(Stored records)
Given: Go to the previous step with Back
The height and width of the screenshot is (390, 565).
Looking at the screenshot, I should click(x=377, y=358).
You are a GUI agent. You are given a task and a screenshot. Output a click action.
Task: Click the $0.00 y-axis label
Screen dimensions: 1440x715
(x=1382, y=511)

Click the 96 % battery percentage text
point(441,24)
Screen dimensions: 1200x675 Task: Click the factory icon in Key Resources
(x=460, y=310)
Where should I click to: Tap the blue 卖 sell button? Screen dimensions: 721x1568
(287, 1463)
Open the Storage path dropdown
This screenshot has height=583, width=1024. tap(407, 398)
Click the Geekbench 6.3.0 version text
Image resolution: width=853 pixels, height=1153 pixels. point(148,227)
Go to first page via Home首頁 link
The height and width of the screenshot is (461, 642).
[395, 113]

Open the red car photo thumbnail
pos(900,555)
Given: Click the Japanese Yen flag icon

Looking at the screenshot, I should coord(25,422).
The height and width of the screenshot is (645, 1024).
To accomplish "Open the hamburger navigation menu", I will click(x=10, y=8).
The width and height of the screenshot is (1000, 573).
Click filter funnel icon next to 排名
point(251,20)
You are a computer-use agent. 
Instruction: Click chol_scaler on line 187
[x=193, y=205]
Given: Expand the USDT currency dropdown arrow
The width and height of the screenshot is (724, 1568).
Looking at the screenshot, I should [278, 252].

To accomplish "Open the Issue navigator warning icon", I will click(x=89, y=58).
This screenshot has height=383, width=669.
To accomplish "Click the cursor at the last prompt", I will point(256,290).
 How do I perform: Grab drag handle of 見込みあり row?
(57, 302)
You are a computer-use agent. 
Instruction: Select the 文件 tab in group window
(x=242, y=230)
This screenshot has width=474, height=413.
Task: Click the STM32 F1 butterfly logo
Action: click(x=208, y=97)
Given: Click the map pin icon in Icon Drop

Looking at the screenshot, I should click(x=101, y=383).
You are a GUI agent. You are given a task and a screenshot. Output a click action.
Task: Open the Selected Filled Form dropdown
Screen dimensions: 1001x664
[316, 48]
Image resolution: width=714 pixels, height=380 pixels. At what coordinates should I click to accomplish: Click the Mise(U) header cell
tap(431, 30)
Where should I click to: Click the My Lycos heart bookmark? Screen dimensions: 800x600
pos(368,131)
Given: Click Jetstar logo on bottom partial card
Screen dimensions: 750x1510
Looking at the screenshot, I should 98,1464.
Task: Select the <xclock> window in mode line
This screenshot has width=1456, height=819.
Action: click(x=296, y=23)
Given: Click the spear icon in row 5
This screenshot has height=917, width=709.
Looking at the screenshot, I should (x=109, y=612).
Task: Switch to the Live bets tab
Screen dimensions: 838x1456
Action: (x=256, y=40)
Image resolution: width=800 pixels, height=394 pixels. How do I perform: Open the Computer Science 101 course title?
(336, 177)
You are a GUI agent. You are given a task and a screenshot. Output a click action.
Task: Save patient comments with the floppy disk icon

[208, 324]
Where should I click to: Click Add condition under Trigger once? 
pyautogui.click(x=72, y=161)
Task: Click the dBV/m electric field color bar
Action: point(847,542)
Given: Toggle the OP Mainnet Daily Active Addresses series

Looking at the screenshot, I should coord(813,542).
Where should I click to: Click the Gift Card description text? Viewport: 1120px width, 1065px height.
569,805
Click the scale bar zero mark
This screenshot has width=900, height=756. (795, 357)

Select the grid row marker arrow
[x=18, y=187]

(Task details): Take the lines above from the one containing "Given: Click the map pin icon in Icon Drop" to the one containing "Task: Select the <xclock> window in mode line" and retype them exactly, both ends included, with nothing added.

(Completed exercise):
Given: Click the map pin icon in Icon Drop

Looking at the screenshot, I should click(x=101, y=383).
You are a GUI agent. You are given a task and a screenshot. Output a click action.
Task: Open the Selected Filled Form dropdown
Screen dimensions: 1001x664
[316, 48]
Image resolution: width=714 pixels, height=380 pixels. At what coordinates should I click to accomplish: Click the Mise(U) header cell
tap(431, 30)
Where should I click to: Click the My Lycos heart bookmark? Screen dimensions: 800x600
pos(368,131)
Given: Click Jetstar logo on bottom partial card
Screen dimensions: 750x1510
Looking at the screenshot, I should 98,1464.
Task: Select the <xclock> window in mode line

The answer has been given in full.